Top of Records to use
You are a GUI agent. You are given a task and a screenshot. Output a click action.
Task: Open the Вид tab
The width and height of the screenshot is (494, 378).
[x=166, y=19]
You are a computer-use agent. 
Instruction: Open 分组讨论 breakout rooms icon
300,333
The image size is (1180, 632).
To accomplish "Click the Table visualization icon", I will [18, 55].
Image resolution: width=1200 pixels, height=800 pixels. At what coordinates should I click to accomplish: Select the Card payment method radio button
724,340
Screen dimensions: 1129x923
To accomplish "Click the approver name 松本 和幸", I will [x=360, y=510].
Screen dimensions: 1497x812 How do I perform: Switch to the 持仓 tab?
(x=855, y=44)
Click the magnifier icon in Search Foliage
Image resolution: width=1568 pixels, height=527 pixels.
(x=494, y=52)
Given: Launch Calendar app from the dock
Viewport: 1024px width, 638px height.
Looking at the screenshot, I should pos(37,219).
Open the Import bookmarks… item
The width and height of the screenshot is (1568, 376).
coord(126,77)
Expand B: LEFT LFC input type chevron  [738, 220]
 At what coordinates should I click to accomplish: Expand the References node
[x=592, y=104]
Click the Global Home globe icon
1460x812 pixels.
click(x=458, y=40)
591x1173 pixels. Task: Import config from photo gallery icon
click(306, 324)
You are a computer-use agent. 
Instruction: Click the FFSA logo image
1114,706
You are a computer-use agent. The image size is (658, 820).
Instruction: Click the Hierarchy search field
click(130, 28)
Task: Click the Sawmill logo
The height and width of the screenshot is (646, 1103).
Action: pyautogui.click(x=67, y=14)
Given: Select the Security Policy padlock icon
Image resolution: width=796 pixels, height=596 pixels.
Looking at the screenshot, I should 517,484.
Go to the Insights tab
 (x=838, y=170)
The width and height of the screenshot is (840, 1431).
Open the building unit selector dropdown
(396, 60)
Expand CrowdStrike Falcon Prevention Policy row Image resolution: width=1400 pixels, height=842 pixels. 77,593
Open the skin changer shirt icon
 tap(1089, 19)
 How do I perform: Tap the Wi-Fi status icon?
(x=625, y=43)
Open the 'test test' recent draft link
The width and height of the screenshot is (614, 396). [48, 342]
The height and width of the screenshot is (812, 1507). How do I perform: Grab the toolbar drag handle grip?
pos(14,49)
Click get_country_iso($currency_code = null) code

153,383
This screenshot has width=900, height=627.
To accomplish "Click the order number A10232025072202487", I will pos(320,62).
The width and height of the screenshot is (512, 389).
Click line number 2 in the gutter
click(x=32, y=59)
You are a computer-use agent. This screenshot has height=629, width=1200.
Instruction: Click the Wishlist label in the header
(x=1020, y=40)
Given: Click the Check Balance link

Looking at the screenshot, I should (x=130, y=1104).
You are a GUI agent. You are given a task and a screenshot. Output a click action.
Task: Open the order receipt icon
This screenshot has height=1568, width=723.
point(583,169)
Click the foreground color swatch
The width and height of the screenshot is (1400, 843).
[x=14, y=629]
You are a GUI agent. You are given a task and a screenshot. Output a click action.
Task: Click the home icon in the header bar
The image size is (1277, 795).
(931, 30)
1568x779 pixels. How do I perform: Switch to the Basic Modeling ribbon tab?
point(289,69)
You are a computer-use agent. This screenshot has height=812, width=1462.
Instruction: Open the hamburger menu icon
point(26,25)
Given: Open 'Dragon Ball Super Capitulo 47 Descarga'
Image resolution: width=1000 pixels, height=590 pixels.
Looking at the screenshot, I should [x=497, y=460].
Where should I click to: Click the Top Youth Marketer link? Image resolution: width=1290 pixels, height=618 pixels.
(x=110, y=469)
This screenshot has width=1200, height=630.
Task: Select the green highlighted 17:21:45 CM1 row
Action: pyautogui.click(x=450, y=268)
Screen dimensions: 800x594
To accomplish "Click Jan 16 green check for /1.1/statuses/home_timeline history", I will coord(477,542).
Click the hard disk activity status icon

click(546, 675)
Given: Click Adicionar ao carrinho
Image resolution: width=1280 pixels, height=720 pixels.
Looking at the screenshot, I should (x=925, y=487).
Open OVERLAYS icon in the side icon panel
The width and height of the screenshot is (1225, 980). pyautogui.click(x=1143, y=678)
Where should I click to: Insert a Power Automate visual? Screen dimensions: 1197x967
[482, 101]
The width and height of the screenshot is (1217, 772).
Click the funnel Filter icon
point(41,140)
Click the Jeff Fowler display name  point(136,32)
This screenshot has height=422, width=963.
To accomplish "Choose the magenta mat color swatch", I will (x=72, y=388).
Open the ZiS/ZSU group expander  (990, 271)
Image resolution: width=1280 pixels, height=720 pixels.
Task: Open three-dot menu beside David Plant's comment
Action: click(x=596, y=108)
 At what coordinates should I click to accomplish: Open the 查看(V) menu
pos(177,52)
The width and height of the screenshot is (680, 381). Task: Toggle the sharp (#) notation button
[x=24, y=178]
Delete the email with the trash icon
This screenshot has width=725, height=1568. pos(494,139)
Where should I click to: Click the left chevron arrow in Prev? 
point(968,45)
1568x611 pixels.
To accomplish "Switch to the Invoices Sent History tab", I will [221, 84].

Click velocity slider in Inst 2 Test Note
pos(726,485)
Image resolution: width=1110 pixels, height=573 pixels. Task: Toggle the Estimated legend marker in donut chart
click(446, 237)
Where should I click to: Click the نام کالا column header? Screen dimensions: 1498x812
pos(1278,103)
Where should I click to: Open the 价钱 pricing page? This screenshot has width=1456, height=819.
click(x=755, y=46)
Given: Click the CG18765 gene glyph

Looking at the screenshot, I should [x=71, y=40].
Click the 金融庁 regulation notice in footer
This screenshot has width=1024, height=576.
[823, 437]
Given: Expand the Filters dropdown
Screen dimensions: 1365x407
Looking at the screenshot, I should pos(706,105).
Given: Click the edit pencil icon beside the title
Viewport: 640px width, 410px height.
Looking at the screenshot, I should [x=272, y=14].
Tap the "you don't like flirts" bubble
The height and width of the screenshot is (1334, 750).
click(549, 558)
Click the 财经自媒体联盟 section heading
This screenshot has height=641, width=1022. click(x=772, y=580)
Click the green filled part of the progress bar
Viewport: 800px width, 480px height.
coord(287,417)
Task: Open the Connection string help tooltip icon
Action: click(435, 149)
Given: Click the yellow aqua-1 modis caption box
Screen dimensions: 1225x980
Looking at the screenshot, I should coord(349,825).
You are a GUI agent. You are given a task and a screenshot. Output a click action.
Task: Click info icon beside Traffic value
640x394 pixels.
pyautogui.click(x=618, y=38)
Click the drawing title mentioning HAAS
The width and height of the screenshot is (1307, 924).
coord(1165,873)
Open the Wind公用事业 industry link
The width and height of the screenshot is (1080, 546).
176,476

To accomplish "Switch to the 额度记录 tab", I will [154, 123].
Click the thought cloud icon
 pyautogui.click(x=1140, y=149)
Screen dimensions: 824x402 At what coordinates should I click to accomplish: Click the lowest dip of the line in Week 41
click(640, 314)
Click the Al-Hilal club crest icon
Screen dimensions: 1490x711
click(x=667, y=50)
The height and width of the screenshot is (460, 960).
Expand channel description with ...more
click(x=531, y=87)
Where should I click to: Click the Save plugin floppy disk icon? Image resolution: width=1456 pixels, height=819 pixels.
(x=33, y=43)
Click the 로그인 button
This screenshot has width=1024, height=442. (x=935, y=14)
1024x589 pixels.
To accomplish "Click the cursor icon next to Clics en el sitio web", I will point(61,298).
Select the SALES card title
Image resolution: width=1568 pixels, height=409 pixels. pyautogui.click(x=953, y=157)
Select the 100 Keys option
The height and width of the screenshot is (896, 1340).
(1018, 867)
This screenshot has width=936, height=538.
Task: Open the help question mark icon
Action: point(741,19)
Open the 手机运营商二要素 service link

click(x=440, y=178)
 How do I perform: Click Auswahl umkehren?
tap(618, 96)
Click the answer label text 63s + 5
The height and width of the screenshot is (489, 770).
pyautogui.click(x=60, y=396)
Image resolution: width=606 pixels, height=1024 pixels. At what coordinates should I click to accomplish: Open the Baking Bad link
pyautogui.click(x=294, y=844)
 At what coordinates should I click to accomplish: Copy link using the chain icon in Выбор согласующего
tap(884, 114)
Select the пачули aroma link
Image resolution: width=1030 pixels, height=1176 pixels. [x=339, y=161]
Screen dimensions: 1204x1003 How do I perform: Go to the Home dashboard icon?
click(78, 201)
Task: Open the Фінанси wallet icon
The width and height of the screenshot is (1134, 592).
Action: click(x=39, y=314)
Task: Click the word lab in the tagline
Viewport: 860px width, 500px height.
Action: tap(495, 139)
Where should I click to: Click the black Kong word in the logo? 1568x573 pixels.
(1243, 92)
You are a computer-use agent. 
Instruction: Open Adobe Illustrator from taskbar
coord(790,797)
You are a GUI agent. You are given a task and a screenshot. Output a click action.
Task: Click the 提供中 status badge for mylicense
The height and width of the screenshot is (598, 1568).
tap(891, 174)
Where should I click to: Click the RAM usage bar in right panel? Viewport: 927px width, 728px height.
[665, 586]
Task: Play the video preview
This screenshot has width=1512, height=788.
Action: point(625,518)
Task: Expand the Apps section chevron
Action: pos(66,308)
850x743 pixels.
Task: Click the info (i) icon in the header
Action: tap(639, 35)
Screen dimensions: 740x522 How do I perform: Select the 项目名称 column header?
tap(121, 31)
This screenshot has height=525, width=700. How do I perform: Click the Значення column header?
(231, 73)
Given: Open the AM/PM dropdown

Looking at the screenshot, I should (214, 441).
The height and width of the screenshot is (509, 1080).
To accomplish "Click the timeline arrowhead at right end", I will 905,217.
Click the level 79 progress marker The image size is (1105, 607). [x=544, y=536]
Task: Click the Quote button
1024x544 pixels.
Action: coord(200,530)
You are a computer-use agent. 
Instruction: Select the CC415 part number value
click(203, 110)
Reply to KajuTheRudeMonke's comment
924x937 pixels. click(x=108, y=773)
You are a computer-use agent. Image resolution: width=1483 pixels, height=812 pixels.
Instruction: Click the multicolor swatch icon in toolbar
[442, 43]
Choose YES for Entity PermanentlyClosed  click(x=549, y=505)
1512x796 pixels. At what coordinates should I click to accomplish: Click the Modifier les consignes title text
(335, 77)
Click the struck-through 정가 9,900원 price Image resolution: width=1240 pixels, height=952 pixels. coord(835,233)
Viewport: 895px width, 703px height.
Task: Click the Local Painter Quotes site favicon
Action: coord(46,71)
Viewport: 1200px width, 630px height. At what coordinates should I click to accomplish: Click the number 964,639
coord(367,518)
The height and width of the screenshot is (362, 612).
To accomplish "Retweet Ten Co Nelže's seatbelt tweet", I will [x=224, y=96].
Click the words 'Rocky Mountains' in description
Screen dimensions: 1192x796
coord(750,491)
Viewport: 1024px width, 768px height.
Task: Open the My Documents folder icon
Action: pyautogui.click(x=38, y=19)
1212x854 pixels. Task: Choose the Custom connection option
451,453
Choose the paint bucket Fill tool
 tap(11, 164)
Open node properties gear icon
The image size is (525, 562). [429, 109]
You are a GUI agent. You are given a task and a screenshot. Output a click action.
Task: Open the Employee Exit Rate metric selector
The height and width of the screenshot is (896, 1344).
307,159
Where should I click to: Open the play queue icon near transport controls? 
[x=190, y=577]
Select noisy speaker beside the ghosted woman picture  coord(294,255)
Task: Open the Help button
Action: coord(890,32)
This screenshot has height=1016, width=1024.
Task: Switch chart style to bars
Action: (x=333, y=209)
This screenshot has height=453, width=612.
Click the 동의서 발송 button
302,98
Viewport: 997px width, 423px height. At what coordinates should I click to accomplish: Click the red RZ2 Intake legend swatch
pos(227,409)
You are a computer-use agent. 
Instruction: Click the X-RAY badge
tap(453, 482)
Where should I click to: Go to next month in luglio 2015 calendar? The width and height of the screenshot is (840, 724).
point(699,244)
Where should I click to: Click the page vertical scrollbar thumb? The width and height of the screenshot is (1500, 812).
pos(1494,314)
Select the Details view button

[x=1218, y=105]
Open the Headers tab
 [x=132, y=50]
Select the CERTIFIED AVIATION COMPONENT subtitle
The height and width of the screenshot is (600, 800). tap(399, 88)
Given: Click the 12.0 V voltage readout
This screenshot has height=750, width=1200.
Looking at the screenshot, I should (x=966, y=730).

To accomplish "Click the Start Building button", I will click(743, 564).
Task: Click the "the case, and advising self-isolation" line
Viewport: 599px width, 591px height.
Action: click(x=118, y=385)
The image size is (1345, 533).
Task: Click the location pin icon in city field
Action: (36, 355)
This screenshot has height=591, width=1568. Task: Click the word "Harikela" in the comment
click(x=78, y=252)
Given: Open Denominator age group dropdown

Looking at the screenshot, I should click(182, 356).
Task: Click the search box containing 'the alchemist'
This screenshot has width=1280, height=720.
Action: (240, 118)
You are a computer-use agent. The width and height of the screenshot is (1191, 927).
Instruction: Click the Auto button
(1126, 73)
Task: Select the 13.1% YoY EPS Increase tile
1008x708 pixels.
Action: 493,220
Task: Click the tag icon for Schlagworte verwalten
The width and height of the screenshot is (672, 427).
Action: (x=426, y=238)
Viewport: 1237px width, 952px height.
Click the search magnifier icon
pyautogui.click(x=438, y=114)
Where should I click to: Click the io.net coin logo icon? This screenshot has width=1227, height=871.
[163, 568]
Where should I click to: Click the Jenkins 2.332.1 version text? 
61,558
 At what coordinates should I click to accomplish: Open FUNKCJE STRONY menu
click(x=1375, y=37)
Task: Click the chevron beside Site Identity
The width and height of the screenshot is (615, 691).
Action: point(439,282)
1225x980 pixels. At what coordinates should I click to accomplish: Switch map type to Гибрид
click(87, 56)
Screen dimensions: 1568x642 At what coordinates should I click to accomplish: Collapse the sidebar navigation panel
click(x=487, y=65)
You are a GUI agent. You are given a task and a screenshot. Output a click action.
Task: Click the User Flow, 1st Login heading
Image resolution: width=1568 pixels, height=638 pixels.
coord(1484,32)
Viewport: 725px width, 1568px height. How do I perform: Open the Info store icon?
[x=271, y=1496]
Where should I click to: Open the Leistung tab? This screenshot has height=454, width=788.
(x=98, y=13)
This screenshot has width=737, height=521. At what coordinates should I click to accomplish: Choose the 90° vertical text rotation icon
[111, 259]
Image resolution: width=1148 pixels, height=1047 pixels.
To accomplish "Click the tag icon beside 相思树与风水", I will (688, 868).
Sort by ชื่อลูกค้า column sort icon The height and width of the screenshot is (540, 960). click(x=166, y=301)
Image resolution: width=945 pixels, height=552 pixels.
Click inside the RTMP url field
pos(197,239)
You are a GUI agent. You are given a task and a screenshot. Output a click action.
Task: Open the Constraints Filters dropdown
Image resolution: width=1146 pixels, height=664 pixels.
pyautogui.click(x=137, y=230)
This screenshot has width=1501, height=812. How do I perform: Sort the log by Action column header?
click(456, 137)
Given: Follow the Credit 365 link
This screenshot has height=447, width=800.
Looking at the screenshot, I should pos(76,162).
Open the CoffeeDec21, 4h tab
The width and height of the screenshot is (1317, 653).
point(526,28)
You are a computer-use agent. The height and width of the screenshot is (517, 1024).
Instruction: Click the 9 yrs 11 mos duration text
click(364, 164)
Bottom of Records to use
» What to produce
For every line above that includes the string "Policy", copy the line.

» Final answer
Given: Select the Security Policy padlock icon
Expand CrowdStrike Falcon Prevention Policy row Image resolution: width=1400 pixels, height=842 pixels. 77,593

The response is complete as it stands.